## Material provided:

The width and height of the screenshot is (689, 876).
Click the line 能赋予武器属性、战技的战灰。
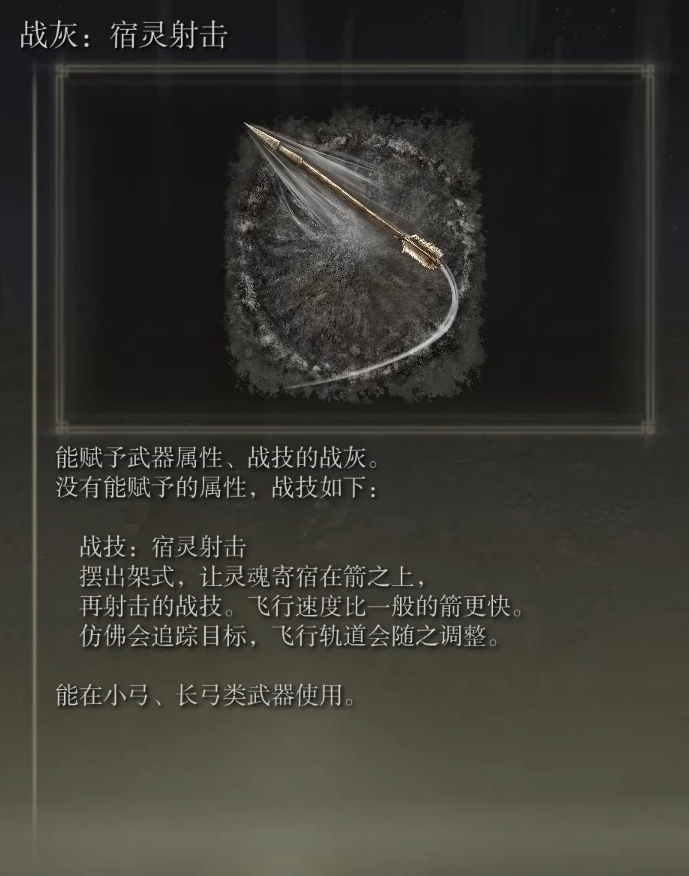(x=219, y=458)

==

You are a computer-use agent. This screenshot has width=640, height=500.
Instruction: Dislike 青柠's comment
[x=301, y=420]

## Written problem:
Write out the lines starting with the one that contains "The width and" and ending with the one that contains "(x=219, y=458)", both included. Leave the pictures out.

## Written solution:
The width and height of the screenshot is (689, 876).
Click the line 能赋予武器属性、战技的战灰。
(x=219, y=458)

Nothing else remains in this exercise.